İlk işaretleri 60'ların ortasında verilen sağ-sol çatışmasına Cumhuriyetin 50.yılından itibaren ivme kazandırılıyor. Ancak çatışmanın aktörlerinin neredeyse tamamı liseli ve üniversiteli gençlik... Ciddi sayılarda gencimiz canından oluyor, hayatta kalanlar ya boykotlar nedeniyle ya da okullarından ayrılmak zorunda kaldıkları için doğru dürüst eğitim alamıyor. I.Dünya Savaşı ve Kurtuluş Savaşı'ndan sonra bir jenerasyonu da böyle yitiriyoruz. Hepsi solun ve sağın en bilinçli, inançlı, zeki gençleri. Hepsi bu vatanın çocukları! (Gençliğim Eyvah!!!)

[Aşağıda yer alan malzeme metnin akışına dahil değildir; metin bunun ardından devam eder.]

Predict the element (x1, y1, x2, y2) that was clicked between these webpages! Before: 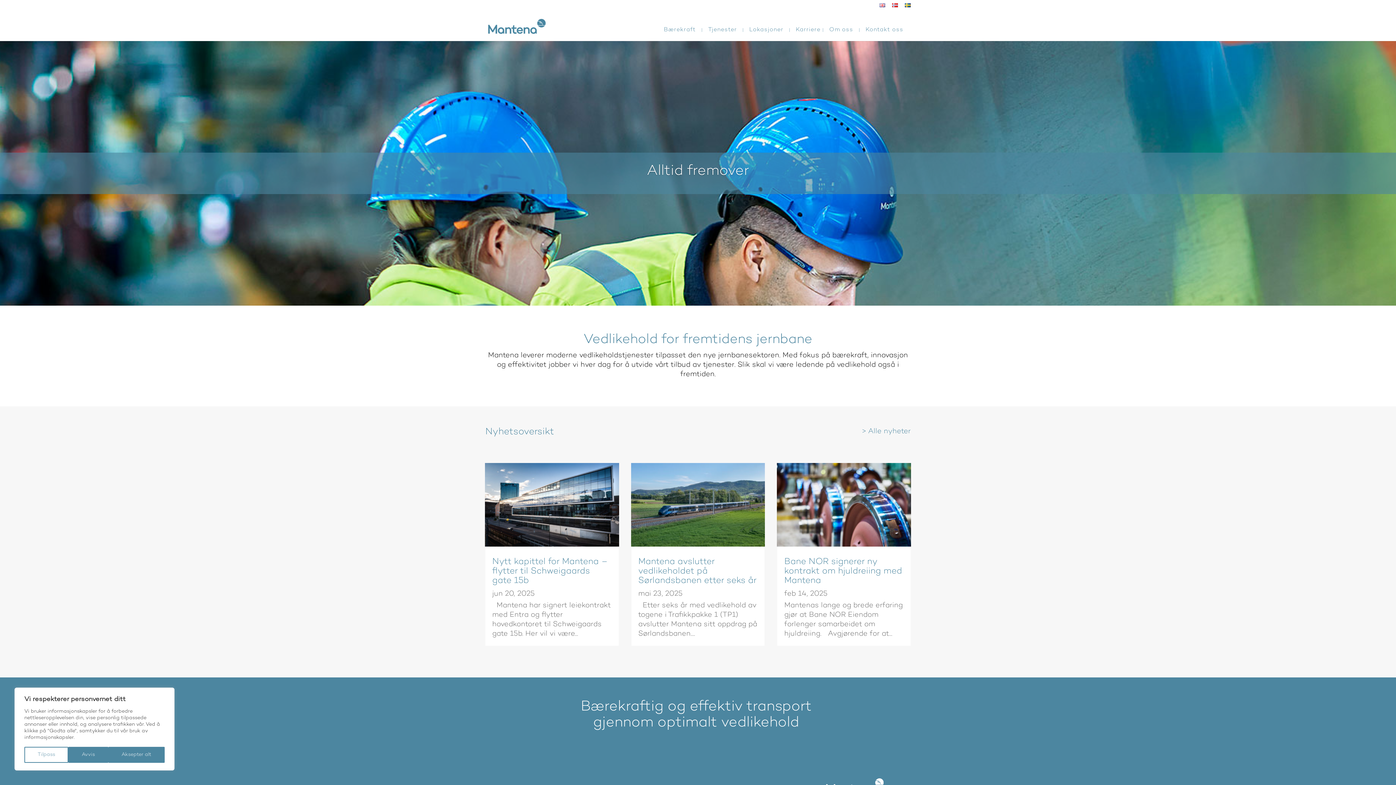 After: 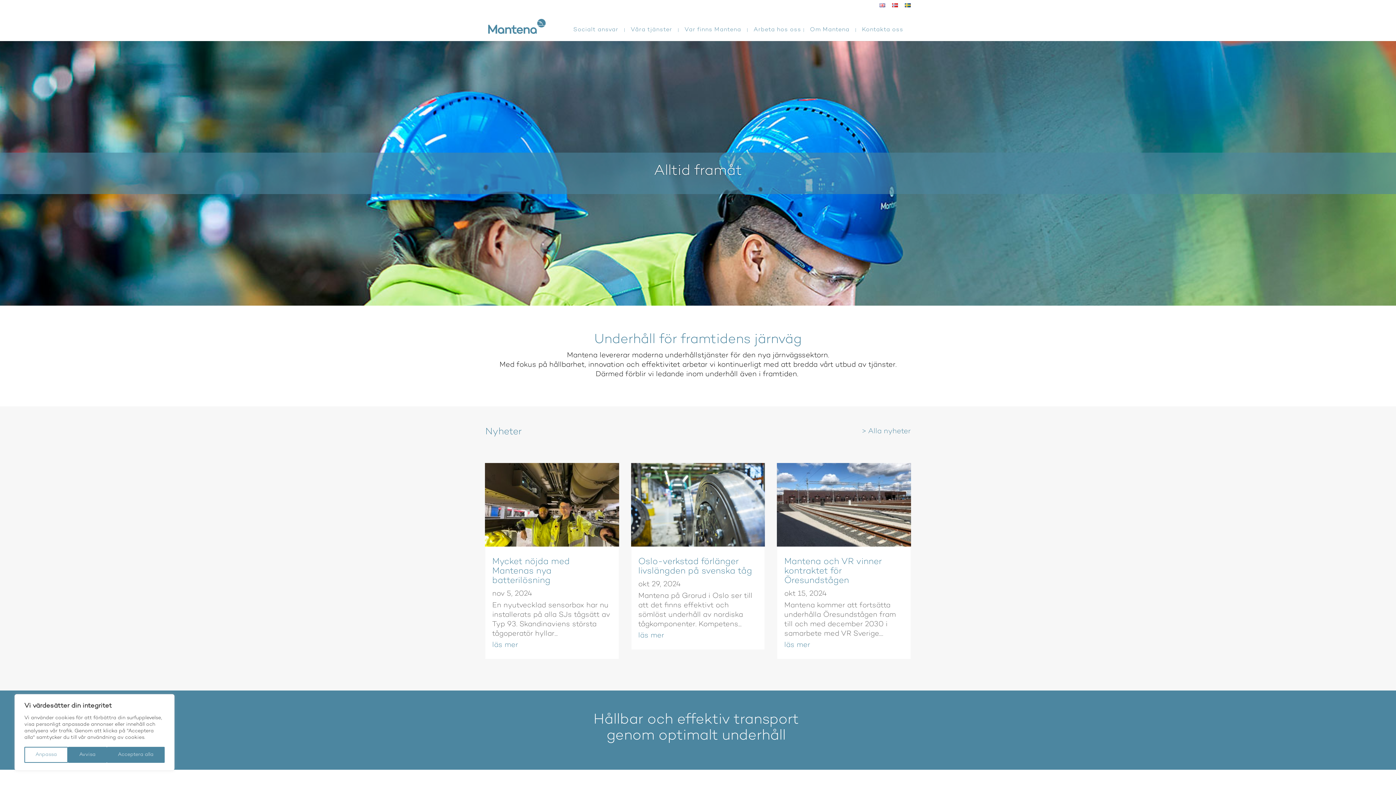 Action: bbox: (905, 3, 910, 12)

Böyle bir ortamda 12 Eylül 1980'de şiddetli bir darbe daha yiyoruz. 11 Eylül günü ülkenin tamamında sıkıyönetim olmasına rağmen bir türlü bitiril/e/meyen anarşik olaylar 12 Eylül'de birden şakkkk diye kesiliveriyor. (Meğer özellikle 1978'den sonra anarşinin biraz daha kıvam tutmasını beklemişler / bekliyorlarmış.) Darbenin hemen ardından buyrun zindanlara, buyrun işkencehanelere.... Bu milletin çocukları bir de buraların sınavına tabi tutuluyor. Bu da yetmiyor. Denge sağlansın (!!!!????) diye bir sağdan bir soldan 20'nin üzerinde genç, idam ediliyor. Yine savrulan bir devlet, yine travma geçiren bir toplum!!!

Yetmiyor!!!! 12 Eylül'den 17 yıl sonra darbenin postmodernini -28 Şubat'ı-, 27 yıl sonra darbenin elektroniğini -e muhtırayı-, 36 yıl sonra darbenin en kanlı ve müptezelini -15 Temmuz'u- yaşatıyorlar bu millete. Sürekli bir savrulma, sürekli bir travma halindeyiz. Ve sürekli sahip çıkamadığımız hatta yitirdiğimiz gençliğimiz, gençlerimiz! ! ! Yani yok olup giden geleceğimiz! ! !

Acı olan tüm bu dayatmaların, tüm bu darbe ya da girişimlerin, bu hukuksuzlukların tamamının "Türk milleti adına (!!!)" yine Türk milletine karşı yapılmış olması. Daha acı olan ise sözüm ona bazı sivil (!!!!) unsurların da geçmişte zaman zaman "ordu göreve!" pankartıyla sokağa çıkmasıdır ki bu durum darbeden daha ağır ve vahim.

12 Eylül'ün yıldönümünde -ordumuzun şerefli mensuplarını tenzih ederek- darbecileri, darbe severleri, darbeden medet umanları bir kez daha lanetliyorum.

Artık tüm bu süreçten gereken dersleri çıkardığımızı ümit etmek istiyorum.